Having written to try to help Nicolas Riccardi back to some clarity regarding his Oblate vocation, Eugene wrote to Tempier to tell him about it. He complains about people who have so many conflicting ideals and are unable to make clear decisions. Using the image of the multi-colored clothes of the people of one of the cities of Italy, he reflects on the lack of perseverance in religious vocations in general.
I have written a long letter to [Riccardi]; I am sending it to you because I want you to have it copied before giving it to him. I think it as well that one should know in future what I think of these harlequins, who have as much of the motley in their soul as these fine citizens of Bergamo have in their costumes.

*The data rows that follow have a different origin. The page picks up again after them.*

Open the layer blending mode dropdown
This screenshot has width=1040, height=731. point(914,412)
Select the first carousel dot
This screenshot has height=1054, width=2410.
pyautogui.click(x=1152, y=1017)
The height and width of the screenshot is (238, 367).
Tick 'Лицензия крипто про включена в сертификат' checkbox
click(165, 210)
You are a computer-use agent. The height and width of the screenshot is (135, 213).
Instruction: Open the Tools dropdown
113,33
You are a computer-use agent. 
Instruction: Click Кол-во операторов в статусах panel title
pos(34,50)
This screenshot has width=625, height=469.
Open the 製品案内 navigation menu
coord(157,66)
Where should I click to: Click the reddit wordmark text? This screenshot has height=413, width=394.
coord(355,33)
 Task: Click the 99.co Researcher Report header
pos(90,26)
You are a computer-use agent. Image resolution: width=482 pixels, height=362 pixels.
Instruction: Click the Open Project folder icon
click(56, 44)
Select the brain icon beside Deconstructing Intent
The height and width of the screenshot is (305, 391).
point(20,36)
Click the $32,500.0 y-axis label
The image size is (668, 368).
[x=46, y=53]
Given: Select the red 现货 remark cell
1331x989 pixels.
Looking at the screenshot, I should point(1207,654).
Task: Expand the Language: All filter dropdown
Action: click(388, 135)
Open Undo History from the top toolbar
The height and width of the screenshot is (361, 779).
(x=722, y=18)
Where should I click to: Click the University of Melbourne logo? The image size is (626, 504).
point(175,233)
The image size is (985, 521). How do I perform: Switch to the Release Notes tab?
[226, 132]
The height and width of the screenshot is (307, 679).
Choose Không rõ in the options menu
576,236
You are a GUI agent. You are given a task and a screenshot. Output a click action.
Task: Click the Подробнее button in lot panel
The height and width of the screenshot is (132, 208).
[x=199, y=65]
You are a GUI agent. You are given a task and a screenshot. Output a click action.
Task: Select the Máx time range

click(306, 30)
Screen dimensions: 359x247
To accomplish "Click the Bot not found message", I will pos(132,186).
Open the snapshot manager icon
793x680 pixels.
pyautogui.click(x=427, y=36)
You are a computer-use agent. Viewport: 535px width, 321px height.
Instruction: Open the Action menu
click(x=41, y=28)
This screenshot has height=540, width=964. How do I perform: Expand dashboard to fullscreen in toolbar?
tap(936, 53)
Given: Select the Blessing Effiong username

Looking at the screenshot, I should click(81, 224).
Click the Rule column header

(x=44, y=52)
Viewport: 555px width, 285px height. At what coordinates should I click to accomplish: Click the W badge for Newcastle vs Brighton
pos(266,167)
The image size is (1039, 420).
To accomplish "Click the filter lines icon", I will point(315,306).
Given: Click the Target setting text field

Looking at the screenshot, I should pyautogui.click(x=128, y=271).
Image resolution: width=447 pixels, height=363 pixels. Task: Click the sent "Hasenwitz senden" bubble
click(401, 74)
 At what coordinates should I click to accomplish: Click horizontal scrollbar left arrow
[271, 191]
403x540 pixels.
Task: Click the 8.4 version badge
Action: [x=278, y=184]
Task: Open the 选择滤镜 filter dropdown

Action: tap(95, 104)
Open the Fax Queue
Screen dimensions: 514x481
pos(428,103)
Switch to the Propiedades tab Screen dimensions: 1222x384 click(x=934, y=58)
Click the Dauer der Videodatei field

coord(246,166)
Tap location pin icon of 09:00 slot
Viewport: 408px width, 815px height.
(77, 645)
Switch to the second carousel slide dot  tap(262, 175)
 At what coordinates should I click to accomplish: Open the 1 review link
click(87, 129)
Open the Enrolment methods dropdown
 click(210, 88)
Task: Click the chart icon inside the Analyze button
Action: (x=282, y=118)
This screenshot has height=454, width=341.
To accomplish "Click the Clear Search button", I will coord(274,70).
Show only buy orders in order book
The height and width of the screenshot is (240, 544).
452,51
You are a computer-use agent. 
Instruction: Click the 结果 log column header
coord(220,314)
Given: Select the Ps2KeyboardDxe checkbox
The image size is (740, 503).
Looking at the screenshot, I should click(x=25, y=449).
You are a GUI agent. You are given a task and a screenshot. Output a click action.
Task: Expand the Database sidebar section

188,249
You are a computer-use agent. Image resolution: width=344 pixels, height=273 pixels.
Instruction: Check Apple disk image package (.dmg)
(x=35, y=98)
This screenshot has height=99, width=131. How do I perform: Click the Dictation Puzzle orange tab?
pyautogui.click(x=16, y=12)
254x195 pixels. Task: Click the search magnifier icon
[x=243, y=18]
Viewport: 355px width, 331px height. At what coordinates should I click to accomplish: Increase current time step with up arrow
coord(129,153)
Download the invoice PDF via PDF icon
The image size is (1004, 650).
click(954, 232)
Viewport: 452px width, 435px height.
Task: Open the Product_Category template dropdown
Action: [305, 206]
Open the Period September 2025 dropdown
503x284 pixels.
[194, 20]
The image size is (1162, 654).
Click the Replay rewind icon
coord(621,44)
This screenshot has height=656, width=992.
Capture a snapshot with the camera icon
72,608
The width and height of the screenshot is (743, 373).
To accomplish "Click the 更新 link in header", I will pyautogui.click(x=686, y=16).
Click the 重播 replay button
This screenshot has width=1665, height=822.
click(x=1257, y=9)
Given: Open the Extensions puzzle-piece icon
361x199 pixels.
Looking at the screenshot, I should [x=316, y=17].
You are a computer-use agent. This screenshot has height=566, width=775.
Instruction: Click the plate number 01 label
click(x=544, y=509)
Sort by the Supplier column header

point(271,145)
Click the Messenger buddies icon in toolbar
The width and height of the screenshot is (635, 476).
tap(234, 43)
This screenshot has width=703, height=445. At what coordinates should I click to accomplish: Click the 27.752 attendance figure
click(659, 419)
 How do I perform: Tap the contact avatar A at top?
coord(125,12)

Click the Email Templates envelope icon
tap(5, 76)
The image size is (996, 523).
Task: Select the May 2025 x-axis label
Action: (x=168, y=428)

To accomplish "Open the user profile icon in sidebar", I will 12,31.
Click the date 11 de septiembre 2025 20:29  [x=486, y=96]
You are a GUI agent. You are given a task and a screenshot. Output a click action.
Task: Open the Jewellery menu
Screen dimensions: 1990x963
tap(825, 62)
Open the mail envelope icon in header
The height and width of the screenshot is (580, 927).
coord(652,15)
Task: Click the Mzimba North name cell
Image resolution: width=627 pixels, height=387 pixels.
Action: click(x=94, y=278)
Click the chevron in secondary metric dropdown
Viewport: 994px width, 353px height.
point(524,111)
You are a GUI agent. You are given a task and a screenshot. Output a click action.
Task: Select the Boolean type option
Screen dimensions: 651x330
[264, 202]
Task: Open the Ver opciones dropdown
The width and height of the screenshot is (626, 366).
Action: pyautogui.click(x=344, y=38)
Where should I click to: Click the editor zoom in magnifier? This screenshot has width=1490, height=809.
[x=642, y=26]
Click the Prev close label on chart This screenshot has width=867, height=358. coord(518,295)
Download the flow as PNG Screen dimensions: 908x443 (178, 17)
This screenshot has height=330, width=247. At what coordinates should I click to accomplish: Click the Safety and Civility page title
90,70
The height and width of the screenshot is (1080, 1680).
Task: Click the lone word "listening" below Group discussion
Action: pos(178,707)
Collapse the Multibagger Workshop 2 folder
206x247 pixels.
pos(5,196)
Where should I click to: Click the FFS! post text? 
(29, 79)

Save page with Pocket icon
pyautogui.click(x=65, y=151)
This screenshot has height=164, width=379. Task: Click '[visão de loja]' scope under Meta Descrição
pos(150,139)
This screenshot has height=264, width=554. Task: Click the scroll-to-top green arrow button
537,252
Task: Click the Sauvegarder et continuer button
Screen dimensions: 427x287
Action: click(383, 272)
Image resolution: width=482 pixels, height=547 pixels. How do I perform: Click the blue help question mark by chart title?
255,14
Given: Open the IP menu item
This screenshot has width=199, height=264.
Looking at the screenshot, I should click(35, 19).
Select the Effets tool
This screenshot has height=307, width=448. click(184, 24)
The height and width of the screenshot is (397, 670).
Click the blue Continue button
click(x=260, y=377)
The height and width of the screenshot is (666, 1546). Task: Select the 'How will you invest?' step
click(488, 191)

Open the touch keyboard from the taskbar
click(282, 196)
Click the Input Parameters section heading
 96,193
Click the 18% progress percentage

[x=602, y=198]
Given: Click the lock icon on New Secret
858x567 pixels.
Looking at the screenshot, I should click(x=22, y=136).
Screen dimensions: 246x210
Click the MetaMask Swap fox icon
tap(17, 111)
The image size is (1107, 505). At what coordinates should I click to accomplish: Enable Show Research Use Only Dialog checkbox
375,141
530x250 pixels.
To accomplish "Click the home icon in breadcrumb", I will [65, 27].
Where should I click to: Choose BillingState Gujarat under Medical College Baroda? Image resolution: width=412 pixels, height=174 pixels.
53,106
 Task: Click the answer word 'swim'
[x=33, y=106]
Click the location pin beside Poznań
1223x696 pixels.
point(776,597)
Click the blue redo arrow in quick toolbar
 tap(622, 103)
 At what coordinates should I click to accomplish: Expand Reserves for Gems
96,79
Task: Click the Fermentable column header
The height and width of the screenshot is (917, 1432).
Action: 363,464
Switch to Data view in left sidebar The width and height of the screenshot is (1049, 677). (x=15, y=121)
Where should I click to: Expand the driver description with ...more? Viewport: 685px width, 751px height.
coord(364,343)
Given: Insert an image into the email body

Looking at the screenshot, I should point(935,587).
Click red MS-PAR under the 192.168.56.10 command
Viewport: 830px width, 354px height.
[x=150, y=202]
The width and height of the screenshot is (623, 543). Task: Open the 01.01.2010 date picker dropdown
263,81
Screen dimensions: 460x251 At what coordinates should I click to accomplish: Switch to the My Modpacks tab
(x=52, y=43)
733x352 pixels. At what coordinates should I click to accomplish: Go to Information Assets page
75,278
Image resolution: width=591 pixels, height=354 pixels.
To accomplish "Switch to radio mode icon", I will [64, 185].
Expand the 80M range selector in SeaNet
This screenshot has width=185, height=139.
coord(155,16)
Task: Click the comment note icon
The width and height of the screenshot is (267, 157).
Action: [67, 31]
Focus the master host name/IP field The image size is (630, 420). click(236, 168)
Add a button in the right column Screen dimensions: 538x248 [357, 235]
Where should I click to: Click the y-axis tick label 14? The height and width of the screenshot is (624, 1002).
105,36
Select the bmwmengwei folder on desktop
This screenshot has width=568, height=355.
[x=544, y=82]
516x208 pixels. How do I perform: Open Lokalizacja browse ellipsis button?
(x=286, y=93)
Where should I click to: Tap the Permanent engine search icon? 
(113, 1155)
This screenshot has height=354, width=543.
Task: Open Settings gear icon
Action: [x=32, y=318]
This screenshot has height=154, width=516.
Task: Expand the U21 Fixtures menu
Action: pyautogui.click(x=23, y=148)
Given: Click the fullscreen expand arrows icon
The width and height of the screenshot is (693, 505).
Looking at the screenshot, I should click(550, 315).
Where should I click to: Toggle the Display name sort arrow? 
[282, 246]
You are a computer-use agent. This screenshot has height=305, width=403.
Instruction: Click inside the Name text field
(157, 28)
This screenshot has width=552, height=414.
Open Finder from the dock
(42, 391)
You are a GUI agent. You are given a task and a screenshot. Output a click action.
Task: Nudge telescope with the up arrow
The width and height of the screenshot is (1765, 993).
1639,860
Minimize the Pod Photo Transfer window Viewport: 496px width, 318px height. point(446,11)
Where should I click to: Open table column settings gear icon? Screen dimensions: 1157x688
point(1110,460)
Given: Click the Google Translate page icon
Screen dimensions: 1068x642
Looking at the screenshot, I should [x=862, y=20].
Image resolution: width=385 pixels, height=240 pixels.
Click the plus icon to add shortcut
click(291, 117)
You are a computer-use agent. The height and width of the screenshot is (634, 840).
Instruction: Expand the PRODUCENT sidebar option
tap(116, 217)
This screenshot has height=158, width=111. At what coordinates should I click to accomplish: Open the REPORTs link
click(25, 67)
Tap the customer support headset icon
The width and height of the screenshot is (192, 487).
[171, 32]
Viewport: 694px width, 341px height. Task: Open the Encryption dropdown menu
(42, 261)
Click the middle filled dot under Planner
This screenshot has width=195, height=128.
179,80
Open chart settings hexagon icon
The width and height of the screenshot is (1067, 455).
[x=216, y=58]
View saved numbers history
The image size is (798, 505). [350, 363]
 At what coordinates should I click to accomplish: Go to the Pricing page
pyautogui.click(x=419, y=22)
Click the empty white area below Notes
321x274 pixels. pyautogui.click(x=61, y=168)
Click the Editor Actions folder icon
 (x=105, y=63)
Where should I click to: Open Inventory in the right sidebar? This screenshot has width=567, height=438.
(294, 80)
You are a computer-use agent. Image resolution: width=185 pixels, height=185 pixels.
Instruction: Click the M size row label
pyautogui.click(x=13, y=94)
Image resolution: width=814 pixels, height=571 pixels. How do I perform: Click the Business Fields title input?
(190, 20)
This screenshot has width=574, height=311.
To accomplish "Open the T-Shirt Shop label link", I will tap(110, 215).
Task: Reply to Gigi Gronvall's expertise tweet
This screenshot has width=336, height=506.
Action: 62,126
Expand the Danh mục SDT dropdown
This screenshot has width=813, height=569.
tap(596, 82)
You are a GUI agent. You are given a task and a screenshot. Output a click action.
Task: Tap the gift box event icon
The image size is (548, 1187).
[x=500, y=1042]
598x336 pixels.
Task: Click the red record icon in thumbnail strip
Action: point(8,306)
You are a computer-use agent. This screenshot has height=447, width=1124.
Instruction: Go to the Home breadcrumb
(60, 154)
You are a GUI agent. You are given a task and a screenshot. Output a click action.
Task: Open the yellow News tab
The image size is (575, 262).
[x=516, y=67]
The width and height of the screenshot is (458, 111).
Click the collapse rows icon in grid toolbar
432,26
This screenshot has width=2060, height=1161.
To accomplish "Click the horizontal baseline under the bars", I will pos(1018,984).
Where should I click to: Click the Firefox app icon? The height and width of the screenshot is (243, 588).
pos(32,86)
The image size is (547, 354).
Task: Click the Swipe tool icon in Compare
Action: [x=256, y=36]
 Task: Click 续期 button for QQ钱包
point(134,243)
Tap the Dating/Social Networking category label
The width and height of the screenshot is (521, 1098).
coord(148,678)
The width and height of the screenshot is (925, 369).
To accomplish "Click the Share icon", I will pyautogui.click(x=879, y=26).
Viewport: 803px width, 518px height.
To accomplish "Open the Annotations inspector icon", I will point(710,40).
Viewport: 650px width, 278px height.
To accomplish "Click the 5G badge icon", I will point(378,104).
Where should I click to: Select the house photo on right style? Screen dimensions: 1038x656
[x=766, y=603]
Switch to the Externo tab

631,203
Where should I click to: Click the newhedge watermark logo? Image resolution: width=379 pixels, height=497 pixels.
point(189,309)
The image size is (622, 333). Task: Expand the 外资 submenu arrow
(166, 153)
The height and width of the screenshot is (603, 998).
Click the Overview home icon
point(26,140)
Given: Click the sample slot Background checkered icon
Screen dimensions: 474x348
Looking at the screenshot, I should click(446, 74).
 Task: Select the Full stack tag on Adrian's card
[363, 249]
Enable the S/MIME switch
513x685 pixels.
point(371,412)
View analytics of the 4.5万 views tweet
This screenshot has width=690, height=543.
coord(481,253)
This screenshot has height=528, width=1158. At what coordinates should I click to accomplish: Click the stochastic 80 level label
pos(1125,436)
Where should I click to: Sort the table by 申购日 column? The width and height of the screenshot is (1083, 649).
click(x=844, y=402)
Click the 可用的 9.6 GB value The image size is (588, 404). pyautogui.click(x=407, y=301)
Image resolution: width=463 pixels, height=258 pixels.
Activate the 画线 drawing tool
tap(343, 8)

Do not be surprised at so many defections. There were countless such in the time of the blessed Alphonse in his Congregation and after his death, it had gone so far that quite a number of candidates entered the Society to be ordained without a patrimony and said farewell to the company as soon as they were priests. They were obliged to take the precaution of having them sign a document whereby they were obliged, if they left the Society before ten years, to defray the expenses they had incurred. Amongst the Lazarists, one fine day, eight students, that is to say, amongst those who had made their vows and completed their courses of philosophy and theology, decided amongst themselves to go and become Dominicans. The event perhaps had less of an effect on them, because they were more numerous, but this misfortune nonetheless happened to them as to us. Who could count the secularizations and even the apostasies in the religious Orders? Poor human race, how few are the real men you have!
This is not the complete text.